“I believe that in a democracy what elections are about are serious debates over serious issues,” Senator Bernie Sanders (I-Vermont) said upon announcing his presidential campaign in April 2015. He concluded with a plea to the press: “I would hope, and I ask the media’s help on this, allow us to discuss the important issues facing the American people and let’s not get hung up on political gossip or all the other soap opera aspects of modern campaigns.”

Less than two months later, Donald Trump rode his escalator into the race and promptly obliterated any possibility of the media heeding Sanders’s call. Almost immediately, the election came to resemble, if not a soap opera, a reality TV show with the incendiary former star of The Apprentice at its center. This has resulted not only in ridiculously lopsided coverage of Trump, at the expense of his rivals in both parties, but also in a lack of sustained and serious attention to the important issues of our time.

The problem was evident as early as last summer, when political scientist John Sides argued that Trump was rising in the polls in part because “people are being bombarded with news stories” about him.

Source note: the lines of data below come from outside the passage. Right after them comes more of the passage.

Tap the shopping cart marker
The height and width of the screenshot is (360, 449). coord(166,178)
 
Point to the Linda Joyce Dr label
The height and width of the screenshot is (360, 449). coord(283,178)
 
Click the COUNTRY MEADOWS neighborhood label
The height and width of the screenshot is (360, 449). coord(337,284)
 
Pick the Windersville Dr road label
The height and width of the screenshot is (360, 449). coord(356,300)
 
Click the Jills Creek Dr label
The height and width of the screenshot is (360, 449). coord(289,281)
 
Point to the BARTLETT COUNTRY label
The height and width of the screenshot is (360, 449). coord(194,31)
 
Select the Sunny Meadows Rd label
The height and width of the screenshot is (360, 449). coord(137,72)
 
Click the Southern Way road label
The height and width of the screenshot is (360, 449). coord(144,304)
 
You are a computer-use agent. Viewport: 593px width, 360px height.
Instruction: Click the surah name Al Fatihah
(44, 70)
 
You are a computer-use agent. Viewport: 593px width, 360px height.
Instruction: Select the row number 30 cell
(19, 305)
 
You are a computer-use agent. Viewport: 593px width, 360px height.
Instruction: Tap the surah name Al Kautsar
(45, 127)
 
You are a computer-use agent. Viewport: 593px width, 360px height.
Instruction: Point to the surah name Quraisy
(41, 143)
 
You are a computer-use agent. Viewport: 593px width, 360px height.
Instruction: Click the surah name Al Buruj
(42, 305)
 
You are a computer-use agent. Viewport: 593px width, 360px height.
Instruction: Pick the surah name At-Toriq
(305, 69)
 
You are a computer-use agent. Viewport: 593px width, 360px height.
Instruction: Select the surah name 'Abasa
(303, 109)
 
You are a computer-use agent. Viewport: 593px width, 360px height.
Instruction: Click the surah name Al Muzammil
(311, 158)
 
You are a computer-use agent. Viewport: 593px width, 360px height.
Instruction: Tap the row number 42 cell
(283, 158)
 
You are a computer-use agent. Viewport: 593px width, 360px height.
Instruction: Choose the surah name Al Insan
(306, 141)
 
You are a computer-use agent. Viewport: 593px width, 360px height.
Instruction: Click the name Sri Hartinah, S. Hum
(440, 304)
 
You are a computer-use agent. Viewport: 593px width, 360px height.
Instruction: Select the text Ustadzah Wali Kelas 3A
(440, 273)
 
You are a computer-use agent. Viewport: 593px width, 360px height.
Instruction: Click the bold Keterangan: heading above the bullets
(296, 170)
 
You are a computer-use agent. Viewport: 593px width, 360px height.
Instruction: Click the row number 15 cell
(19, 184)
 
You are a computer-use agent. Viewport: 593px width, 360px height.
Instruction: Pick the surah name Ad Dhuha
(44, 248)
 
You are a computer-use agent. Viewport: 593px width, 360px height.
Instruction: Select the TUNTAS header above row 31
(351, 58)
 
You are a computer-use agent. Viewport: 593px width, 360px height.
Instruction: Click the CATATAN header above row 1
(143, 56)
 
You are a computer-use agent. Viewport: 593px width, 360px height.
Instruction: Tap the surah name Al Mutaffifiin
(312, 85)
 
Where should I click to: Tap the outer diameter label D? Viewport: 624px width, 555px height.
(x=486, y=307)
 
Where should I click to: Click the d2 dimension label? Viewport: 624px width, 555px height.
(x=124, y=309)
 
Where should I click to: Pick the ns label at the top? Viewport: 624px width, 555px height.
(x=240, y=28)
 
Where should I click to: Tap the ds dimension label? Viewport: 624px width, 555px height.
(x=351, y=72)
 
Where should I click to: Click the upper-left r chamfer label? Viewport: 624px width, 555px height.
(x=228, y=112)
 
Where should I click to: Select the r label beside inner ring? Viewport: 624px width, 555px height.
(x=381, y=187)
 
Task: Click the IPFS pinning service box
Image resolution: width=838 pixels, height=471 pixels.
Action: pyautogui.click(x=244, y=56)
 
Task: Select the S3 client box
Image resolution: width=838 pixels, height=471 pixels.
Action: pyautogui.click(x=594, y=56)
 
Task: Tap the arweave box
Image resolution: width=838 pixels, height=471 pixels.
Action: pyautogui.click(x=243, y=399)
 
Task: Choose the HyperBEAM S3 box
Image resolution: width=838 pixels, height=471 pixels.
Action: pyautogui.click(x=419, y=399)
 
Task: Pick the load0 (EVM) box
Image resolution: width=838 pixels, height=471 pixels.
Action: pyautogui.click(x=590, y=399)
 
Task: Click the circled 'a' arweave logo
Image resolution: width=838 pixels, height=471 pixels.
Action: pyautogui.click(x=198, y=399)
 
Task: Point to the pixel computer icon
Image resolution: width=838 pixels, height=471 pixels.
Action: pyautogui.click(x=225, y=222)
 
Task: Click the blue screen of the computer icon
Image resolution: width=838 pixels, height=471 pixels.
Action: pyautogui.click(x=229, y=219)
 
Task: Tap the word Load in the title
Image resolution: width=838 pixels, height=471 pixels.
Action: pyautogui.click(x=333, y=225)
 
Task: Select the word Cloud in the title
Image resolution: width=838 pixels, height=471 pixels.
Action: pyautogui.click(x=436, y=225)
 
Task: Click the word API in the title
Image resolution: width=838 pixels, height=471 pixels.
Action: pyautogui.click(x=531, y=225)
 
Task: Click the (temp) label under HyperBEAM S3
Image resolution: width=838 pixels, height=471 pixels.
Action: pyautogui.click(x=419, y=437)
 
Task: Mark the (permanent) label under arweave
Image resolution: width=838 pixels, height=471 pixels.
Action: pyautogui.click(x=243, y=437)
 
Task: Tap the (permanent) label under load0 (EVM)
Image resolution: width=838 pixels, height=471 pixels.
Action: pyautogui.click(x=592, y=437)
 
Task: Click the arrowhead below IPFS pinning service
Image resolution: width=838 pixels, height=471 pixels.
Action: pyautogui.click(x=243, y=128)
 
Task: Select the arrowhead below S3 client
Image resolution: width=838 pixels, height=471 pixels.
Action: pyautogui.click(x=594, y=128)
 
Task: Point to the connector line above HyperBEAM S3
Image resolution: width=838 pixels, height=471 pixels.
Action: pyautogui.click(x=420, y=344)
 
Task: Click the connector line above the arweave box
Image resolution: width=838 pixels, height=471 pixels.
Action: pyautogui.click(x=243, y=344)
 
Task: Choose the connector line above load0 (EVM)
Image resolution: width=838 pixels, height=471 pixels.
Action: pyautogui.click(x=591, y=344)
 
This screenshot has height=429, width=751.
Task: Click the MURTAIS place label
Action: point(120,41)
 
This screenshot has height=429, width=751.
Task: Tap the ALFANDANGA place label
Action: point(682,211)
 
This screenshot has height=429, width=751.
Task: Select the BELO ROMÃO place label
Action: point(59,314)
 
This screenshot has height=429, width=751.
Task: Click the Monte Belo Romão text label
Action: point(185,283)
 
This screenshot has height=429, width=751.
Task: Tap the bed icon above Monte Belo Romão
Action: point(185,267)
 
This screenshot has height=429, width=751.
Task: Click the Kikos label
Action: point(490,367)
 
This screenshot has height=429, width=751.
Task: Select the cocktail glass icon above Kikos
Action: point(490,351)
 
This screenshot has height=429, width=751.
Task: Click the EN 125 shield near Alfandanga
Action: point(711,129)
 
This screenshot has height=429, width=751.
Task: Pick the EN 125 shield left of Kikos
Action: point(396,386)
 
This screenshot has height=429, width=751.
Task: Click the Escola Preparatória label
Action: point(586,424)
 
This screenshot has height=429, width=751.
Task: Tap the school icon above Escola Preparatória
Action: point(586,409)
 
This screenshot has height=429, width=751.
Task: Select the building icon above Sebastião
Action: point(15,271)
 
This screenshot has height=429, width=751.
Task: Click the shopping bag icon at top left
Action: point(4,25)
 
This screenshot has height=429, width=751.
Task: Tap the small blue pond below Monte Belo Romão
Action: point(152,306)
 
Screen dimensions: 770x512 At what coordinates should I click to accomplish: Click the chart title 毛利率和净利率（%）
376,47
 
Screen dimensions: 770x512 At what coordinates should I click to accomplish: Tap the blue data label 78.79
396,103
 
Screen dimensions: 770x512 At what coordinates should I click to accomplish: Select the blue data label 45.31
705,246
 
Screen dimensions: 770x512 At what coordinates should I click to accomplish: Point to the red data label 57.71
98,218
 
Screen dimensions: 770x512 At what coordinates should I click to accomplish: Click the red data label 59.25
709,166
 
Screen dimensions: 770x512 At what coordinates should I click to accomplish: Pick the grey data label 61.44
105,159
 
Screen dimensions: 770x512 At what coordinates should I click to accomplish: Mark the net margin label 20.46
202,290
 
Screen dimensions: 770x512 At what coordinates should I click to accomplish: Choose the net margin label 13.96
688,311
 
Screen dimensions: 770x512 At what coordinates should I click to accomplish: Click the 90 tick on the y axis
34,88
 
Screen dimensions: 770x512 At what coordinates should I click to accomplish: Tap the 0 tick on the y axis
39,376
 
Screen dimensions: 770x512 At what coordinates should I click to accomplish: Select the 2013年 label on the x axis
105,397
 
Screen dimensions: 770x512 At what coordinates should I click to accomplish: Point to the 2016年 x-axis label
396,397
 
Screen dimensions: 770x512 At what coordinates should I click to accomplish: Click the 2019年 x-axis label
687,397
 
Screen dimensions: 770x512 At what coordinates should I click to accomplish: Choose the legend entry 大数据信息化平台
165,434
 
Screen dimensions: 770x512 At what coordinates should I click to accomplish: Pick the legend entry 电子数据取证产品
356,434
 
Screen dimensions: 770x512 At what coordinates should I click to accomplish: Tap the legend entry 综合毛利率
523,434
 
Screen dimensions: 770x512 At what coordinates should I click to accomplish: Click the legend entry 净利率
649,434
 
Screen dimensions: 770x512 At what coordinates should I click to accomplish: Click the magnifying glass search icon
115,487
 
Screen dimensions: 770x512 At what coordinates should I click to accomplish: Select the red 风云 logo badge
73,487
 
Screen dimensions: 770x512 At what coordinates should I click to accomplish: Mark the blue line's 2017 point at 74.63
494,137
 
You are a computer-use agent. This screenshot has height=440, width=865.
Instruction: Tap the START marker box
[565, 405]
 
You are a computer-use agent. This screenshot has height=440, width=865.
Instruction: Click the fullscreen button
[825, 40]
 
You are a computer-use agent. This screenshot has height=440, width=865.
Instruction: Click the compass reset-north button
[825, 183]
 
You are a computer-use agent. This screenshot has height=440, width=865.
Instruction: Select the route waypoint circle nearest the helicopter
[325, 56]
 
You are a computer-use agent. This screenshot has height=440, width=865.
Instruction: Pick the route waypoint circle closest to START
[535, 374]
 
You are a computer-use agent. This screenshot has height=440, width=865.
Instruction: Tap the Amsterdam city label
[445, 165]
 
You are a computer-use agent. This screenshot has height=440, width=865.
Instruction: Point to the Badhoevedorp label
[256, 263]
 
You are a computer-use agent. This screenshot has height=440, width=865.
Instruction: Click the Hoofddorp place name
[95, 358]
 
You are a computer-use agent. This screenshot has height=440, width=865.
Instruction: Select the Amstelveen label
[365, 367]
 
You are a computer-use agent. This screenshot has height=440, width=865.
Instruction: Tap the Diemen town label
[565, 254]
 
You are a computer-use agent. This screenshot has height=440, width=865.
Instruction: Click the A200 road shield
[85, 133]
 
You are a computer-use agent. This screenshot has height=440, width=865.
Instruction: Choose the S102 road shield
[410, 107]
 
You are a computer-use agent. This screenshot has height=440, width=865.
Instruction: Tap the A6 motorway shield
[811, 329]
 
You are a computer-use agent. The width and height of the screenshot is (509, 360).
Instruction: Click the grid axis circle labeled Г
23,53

But that was only the beginning. On the three major network evening newscasts, media analyst Andrew Tyndall found, Trump’s campaign was the second most heavily covered story of 2015, trailing only the weather. For the year, Trump received 327 minutes of evening network news coverage. That’s more than twice as much as former Secretary of State Hillary Clinton (121 minutes), Texas Senator Ted Cruz (21 minutes), and Sanders (20 minutes) combined.